Instructions to follow: Reproduce the stretch of rows from the line that contains "Image resolution: width=657" through the line that contains "click(x=89, y=144)", with both of those lines included.

Entries from a dataset
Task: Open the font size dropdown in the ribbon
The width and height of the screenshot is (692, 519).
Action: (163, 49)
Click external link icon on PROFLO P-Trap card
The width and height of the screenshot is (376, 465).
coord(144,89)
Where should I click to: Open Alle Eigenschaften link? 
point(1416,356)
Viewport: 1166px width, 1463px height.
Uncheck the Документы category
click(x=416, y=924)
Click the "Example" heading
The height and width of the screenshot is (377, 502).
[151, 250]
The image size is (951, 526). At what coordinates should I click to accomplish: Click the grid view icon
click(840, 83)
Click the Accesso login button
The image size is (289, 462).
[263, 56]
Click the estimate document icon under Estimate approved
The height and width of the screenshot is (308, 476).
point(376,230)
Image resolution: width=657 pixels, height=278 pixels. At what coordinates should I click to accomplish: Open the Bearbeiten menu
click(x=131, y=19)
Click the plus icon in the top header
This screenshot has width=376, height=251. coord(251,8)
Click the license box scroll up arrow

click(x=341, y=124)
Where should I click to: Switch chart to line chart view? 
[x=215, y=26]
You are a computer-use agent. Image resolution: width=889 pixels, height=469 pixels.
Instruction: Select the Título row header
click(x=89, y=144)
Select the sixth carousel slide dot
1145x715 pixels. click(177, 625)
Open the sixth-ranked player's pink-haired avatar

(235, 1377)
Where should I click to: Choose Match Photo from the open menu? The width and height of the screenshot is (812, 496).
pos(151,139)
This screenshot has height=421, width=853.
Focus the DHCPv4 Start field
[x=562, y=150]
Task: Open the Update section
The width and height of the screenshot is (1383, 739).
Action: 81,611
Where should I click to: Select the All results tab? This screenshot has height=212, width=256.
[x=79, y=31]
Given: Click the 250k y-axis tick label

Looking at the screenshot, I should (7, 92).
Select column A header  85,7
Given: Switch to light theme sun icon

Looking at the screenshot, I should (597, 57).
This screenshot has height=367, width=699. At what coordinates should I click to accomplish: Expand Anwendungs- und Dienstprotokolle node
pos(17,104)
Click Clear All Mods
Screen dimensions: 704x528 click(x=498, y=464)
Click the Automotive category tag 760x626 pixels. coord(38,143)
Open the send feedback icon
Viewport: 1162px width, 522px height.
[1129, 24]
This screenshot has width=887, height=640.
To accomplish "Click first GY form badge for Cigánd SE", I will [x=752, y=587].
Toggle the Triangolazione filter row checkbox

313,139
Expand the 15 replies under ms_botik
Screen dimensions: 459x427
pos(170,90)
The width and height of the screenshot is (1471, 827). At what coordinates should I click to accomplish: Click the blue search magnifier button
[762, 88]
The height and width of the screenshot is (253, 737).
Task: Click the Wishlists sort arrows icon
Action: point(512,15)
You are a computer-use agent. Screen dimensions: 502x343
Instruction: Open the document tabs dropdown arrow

Response:
Image resolution: width=657 pixels, height=278 pixels. At what coordinates should I click to accomplish: Open the Bearbeiten menu
click(x=131, y=19)
Click the plus icon in the top header
This screenshot has width=376, height=251. coord(251,8)
Click the license box scroll up arrow

click(x=341, y=124)
Where should I click to: Switch chart to line chart view? 
[x=215, y=26]
You are a computer-use agent. Image resolution: width=889 pixels, height=469 pixels.
Instruction: Select the Título row header
click(x=89, y=144)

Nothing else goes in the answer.